«Il mondo è un palcoscenico, gli uomini e le donne attori, con le loro uscite e le loro entrate»: sulla vetrata d'ingresso del lounge - date un'azienda a un architetto e vedrete che fine fanno le mense aziendali - della sua piccola cittadella dell'architettura nella Chinatown milanese, Dante Benini ha fatto serigrafare l'incipit di uno dei più famosi monologhi shakespeariani, tratto da Come vi piace. E questo già dice molto della sua poetica architettonica: le persone, le azioni, la vita al centro e l'architettura a sorreggerle, come una quinta armonica, funzionale e misurata sulle esigenze di «entrate» e «uscite». È così che ha conquistato i russi, l'architetto, e prima ancora i milanesi, a cui oggi ha molte cose da dire.
Architetto Benini, lei sta per costruire a Novgorod, quella che è stata battezzata la «Manhattan siberiana». Come ha ottenuto l'incarico?
«Abbiamo vinto il concorso per realizzare venti milioni di metri quadri per mezzo milione di abitanti: era dai tempi degli zar che non veniva commissionato un progetto del genere. Ci siamo riusciti con una serie di idee vincenti: uno skyline non intrusivo ma inserito nell'ambiente naturale delle rive del Volga, la sostenibilità (lo spazio verde sarà tre volte Central Park), la struttura policentrica e, non ultima, la riconoscibilità: la città avrà una sfera in vetro di 120 metri di diametro, illuminata da luce naturale che dovrebbe divenire un polo d'attrazione globale».
La riconoscibilità è diventata un cavallo di battaglia per gli architetti. E non senza critiche: si vedano le torri di CityLife, Santa Giulia, Garibaldi-Repubblica o il Museo d'Arte Contemporanea di Milano...
«L'architettura è un segno dei tempi. A Milano abbiamo avuto architetti riconoscibili come Bramante e Portaluppi. Perché l'architettura contemporanea non dovrebbe fare la sua parte e rappresentare i tempi come in passato? Mezzo secolo di immobilismo non è bastato, ora ci mancava l'ostracismo. Milano non avrà mai Central Park, né la Senna e il Tamigi e non va più sui Navigli. Il grattacielo è un refluo di quel che esiste e se non c'è spazio bisogna salire in verticale per rappresentare qualcosa che cambi l'ambiente e anche la sua economia.
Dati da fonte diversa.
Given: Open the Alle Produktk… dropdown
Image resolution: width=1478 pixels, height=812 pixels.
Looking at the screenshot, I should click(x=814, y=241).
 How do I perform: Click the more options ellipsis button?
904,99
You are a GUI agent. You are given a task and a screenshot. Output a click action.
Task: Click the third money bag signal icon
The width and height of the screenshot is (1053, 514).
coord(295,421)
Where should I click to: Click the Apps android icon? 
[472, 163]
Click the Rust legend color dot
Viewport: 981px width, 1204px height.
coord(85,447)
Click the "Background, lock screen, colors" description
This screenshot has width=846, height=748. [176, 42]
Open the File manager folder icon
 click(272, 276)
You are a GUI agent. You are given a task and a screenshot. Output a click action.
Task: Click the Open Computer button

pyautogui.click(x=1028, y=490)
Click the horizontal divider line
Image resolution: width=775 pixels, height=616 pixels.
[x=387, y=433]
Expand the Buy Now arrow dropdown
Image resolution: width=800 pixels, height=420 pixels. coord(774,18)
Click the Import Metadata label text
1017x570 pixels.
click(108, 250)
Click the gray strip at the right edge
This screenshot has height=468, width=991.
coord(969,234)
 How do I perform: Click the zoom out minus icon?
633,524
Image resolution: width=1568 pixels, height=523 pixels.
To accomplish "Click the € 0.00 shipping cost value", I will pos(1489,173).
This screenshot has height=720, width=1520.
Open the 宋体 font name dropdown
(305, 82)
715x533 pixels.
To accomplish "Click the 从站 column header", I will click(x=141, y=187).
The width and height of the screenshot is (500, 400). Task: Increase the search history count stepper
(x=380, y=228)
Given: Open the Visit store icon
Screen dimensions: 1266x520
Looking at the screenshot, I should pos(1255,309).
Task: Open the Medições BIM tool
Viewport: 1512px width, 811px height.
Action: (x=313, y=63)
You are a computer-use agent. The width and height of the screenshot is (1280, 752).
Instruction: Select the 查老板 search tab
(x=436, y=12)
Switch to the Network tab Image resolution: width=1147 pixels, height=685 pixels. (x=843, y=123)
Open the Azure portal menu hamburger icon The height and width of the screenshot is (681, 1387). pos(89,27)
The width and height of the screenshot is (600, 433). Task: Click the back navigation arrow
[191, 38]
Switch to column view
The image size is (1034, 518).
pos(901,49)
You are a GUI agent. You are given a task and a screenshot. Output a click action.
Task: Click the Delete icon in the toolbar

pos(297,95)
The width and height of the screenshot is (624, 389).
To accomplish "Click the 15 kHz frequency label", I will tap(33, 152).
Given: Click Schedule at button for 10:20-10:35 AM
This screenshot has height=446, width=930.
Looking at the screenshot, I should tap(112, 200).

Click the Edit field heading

La paura è che questi progetti servano solo ad autocelebrare l'archistar che li firma. Ma perché bisogna vivere male in mostri barbari costruiti da architetti non referenziati solo per paura che Renzo Piano e Isozaki si autogratifichino? Nessuno di questi progetti prevarica l'uomo che li vivrà, pur nella loro capacità di lasciare un segno. CityLife è un progetto pulito, rigoroso, ineccepibile, la pagina genetica di quello che Milano deve essere se vuole sopravvivere. Quando sarà finito saranno tutti contenti».
Ma allora perché tutto questo rumore?
«Tenga conto che fino a una ventina di anni fa gli architetti erano persone di buon gusto. L'ignoranza nei confronti dell'architettura contemporanea in Italia è enorme».
Consigli per rimediare?
«La destra, soprattutto a Milano dove si è ricominciato ad aprire cantieri e si attende l'Expo, deve riappropriarsi dell'architettura, alla faccia dei preconcetti della sinistra. Mi piacerebbe incenerire CityLife e farla riprogettare da Gregotti, Boeri, Zucchi: vedrà che tutti diranno che è straordinaria».
Lei però Milano non la lascia...
«Milano manca totalmente di infrastrutture. Tuttavia è solo qui che si fanno i giochi al livello delle grandi capitali europee. Ed è ancora e sempre Milano che meglio rappresenta il costume italiano nel mondo».